Money can't buy happiness. Just video games, which make me happy.

Baalzamon said:
Good, because the argument was moot. If they still wanted to use Linux, they simply shouldn't update past the update where it was removed, simple as that.


You say it as though people had a legitimate choice.  They didn't.

That's an ultimatum.

 

Sony got away with telling people, DO THIS OR ELSE.

On principle, Sony should have lost this.



Persistantthug said:
Baalzamon said:
Good, because the argument was moot. If they still wanted to use Linux, they simply shouldn't update past the update where it was removed, simple as that.


You say it as though people had a legitimate choice.  They didn't.

That's an ultimatum.

 

Sony got away with telling people, DO THIS OR ELSE.

On principle, Sony should have lost this.

No, Sony said that you can continue to use Linux, but if you do, you can't use the PlayStation Network

It is very simple, and this is why Sony make consumers agree to things, so that they can keep control of the system



Completely reasonable what Sony did.
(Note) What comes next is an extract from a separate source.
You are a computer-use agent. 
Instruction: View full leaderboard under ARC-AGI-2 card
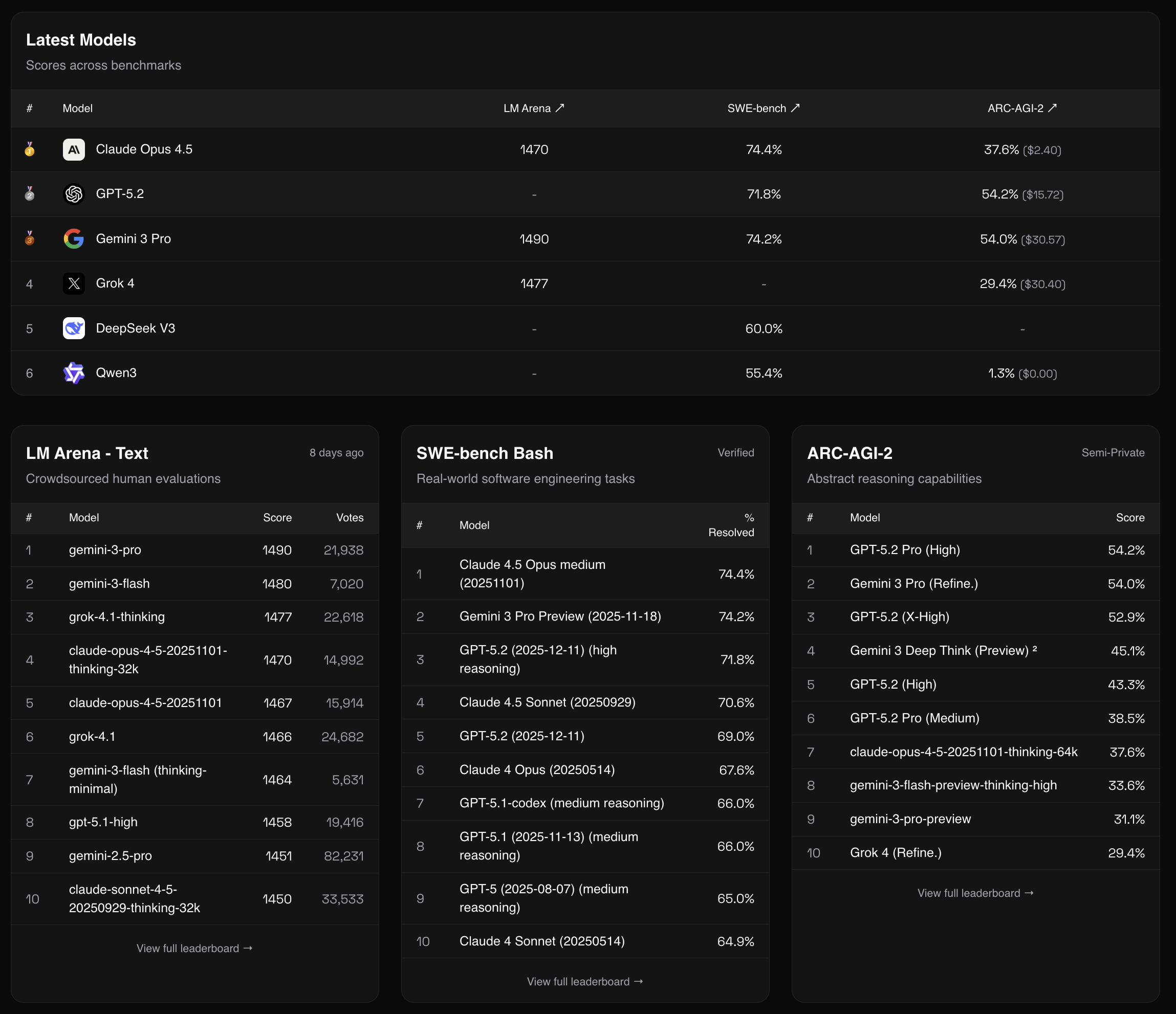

They had no chance of winning nor did they deserve to.



Munkeh111 said:
Persistantthug said:
Baalzamon said:
Good, because the argument was moot. If they still wanted to use Linux, they simply shouldn't update past the update where it was removed, simple as that.


You say it as though people had a legitimate choice.  They didn't.

That's an ultimatum.

 

Sony got away with telling people, DO THIS OR ELSE.

On principle, Sony should have lost this.

No, Sony said that you can continue to use Linux, but if you do, you can't use the PlayStation Network

It is very simple, and this is why Sony make consumers agree to things, so that they can keep control of the system


People had a choice to continue playin games or remove otherOS. ps3 firmware updates also come on game discs not just when you connect to the psn. The choice wasn't otherOS or psn, it was otherOS or playing games.